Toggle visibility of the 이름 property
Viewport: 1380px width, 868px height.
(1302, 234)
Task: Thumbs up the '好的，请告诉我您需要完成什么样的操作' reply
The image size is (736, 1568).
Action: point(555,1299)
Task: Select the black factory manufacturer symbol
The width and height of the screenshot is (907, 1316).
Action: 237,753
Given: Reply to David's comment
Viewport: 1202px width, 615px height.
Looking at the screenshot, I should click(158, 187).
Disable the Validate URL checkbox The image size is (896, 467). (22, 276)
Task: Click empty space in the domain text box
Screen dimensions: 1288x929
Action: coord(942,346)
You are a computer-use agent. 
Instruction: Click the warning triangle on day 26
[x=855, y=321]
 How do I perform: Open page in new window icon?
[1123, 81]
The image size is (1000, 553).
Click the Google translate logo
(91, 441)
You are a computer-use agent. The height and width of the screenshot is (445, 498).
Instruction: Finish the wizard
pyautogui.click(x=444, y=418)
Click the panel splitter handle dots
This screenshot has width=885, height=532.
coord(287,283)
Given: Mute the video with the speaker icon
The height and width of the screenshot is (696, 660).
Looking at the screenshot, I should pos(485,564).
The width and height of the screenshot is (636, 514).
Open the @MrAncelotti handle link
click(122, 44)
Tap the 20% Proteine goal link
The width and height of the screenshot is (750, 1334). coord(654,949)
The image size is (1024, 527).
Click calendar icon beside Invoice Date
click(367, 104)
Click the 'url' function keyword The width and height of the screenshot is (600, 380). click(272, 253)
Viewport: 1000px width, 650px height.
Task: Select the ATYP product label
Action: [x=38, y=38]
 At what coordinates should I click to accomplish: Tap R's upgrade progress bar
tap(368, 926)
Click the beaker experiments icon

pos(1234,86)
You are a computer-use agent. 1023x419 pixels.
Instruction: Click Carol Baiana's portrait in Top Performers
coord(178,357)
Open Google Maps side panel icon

Work required → Each line in the data that has the word "computer" counts once; state how many such lines there are, without comment.

Answer space → 3